- SOURCE RECORDS:
+++
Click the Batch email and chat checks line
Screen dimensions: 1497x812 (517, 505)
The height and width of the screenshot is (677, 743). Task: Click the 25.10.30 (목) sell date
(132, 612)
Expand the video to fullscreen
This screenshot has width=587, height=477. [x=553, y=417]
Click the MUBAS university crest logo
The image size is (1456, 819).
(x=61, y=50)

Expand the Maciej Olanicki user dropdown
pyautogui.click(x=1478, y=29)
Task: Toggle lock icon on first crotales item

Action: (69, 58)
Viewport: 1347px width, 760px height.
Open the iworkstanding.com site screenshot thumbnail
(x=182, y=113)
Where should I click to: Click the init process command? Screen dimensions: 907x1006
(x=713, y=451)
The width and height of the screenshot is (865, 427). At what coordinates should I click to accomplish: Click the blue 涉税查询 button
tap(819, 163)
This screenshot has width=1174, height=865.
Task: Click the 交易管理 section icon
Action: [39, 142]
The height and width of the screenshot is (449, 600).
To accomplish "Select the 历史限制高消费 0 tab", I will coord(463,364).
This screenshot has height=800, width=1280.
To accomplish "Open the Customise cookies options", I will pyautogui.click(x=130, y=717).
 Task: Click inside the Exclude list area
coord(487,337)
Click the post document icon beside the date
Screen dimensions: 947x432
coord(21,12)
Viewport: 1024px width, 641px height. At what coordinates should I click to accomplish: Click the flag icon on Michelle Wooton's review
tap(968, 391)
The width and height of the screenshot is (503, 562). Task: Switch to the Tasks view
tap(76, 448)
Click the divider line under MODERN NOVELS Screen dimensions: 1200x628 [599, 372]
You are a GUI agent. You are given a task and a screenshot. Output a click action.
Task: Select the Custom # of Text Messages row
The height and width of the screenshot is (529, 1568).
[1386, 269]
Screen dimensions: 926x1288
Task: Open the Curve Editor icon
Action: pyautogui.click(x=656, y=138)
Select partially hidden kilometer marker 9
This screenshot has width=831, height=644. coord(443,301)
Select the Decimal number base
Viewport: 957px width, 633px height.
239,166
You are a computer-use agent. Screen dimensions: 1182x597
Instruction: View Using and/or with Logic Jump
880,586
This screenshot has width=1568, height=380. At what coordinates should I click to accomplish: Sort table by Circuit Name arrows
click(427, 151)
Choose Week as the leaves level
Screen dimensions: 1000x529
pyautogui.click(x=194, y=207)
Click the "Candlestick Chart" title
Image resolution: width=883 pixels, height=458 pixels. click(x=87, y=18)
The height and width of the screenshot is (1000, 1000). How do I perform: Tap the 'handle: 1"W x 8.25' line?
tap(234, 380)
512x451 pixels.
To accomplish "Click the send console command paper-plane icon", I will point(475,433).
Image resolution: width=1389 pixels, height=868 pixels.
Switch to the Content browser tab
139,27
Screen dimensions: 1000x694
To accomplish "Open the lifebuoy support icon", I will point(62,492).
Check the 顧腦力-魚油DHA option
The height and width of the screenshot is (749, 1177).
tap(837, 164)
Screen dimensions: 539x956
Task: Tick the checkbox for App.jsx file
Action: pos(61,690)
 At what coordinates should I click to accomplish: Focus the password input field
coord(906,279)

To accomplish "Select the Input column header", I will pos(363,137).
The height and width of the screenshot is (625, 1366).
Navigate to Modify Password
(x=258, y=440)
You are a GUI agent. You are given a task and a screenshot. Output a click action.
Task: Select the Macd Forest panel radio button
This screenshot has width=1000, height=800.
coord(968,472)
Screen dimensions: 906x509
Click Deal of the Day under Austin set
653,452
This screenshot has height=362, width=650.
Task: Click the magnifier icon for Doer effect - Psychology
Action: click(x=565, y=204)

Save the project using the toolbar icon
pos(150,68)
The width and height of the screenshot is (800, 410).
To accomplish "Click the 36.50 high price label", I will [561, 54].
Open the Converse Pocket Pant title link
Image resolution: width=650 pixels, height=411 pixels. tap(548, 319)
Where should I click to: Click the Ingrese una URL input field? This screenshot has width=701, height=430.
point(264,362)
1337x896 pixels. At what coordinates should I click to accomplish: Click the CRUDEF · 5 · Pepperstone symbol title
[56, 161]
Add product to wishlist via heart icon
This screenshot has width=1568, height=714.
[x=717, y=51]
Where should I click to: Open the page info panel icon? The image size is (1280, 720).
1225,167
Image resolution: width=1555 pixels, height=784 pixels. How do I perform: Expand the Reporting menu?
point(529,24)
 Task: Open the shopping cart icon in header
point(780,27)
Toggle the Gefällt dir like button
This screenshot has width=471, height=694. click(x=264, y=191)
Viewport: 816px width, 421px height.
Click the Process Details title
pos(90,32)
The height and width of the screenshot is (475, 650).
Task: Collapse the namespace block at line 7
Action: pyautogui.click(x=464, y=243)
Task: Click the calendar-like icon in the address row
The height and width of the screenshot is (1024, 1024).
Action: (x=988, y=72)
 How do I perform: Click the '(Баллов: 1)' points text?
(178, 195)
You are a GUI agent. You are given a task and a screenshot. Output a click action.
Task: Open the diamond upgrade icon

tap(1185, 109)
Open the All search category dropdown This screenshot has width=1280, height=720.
+++
- WHAT TO DO:
Take the entries above and repeat them. Alter nothing.

- SOLUTION:
Click the Batch email and chat checks line
Screen dimensions: 1497x812 (517, 505)
The height and width of the screenshot is (677, 743). Task: Click the 25.10.30 (목) sell date
(132, 612)
Expand the video to fullscreen
This screenshot has width=587, height=477. [x=553, y=417]
Click the MUBAS university crest logo
The image size is (1456, 819).
(x=61, y=50)

Expand the Maciej Olanicki user dropdown
pyautogui.click(x=1478, y=29)
Task: Toggle lock icon on first crotales item

Action: (69, 58)
Viewport: 1347px width, 760px height.
Open the iworkstanding.com site screenshot thumbnail
(x=182, y=113)
Where should I click to: Click the init process command? Screen dimensions: 907x1006
(x=713, y=451)
The width and height of the screenshot is (865, 427). At what coordinates should I click to accomplish: Click the blue 涉税查询 button
tap(819, 163)
This screenshot has width=1174, height=865.
Task: Click the 交易管理 section icon
Action: [39, 142]
The height and width of the screenshot is (449, 600).
To accomplish "Select the 历史限制高消费 0 tab", I will coord(463,364).
This screenshot has height=800, width=1280.
To accomplish "Open the Customise cookies options", I will pyautogui.click(x=130, y=717).
 Task: Click inside the Exclude list area
coord(487,337)
Click the post document icon beside the date
Screen dimensions: 947x432
coord(21,12)
Viewport: 1024px width, 641px height. At what coordinates should I click to accomplish: Click the flag icon on Michelle Wooton's review
tap(968, 391)
The width and height of the screenshot is (503, 562). Task: Switch to the Tasks view
tap(76, 448)
Click the divider line under MODERN NOVELS Screen dimensions: 1200x628 [599, 372]
You are a GUI agent. You are given a task and a screenshot. Output a click action.
Task: Select the Custom # of Text Messages row
The height and width of the screenshot is (529, 1568).
[1386, 269]
Screen dimensions: 926x1288
Task: Open the Curve Editor icon
Action: pyautogui.click(x=656, y=138)
Select partially hidden kilometer marker 9
This screenshot has width=831, height=644. coord(443,301)
Select the Decimal number base
Viewport: 957px width, 633px height.
239,166
You are a computer-use agent. Screen dimensions: 1182x597
Instruction: View Using and/or with Logic Jump
880,586
This screenshot has width=1568, height=380. At what coordinates should I click to accomplish: Sort table by Circuit Name arrows
click(427, 151)
Choose Week as the leaves level
Screen dimensions: 1000x529
pyautogui.click(x=194, y=207)
Click the "Candlestick Chart" title
Image resolution: width=883 pixels, height=458 pixels. click(x=87, y=18)
The height and width of the screenshot is (1000, 1000). How do I perform: Tap the 'handle: 1"W x 8.25' line?
tap(234, 380)
512x451 pixels.
To accomplish "Click the send console command paper-plane icon", I will point(475,433).
Image resolution: width=1389 pixels, height=868 pixels.
Switch to the Content browser tab
139,27
Screen dimensions: 1000x694
To accomplish "Open the lifebuoy support icon", I will point(62,492).
Check the 顧腦力-魚油DHA option
The height and width of the screenshot is (749, 1177).
tap(837, 164)
Screen dimensions: 539x956
Task: Tick the checkbox for App.jsx file
Action: pos(61,690)
 At what coordinates should I click to accomplish: Focus the password input field
coord(906,279)

To accomplish "Select the Input column header", I will pos(363,137).
The height and width of the screenshot is (625, 1366).
Navigate to Modify Password
(x=258, y=440)
You are a GUI agent. You are given a task and a screenshot. Output a click action.
Task: Select the Macd Forest panel radio button
This screenshot has width=1000, height=800.
coord(968,472)
Screen dimensions: 906x509
Click Deal of the Day under Austin set
653,452
This screenshot has height=362, width=650.
Task: Click the magnifier icon for Doer effect - Psychology
Action: click(x=565, y=204)

Save the project using the toolbar icon
pos(150,68)
The width and height of the screenshot is (800, 410).
To accomplish "Click the 36.50 high price label", I will [561, 54].
Open the Converse Pocket Pant title link
Image resolution: width=650 pixels, height=411 pixels. tap(548, 319)
Where should I click to: Click the Ingrese una URL input field? This screenshot has width=701, height=430.
point(264,362)
1337x896 pixels. At what coordinates should I click to accomplish: Click the CRUDEF · 5 · Pepperstone symbol title
[56, 161]
Add product to wishlist via heart icon
This screenshot has width=1568, height=714.
[x=717, y=51]
Where should I click to: Open the page info panel icon? The image size is (1280, 720).
1225,167
Image resolution: width=1555 pixels, height=784 pixels. How do I perform: Expand the Reporting menu?
point(529,24)
 Task: Open the shopping cart icon in header
point(780,27)
Toggle the Gefällt dir like button
This screenshot has width=471, height=694. click(x=264, y=191)
Viewport: 816px width, 421px height.
Click the Process Details title
pos(90,32)
The height and width of the screenshot is (475, 650).
Task: Collapse the namespace block at line 7
Action: pyautogui.click(x=464, y=243)
Task: Click the calendar-like icon in the address row
The height and width of the screenshot is (1024, 1024).
Action: (x=988, y=72)
 How do I perform: Click the '(Баллов: 1)' points text?
(178, 195)
You are a GUI agent. You are given a task and a screenshot. Output a click action.
Task: Open the diamond upgrade icon

tap(1185, 109)
Open the All search category dropdown This screenshot has width=1280, height=720.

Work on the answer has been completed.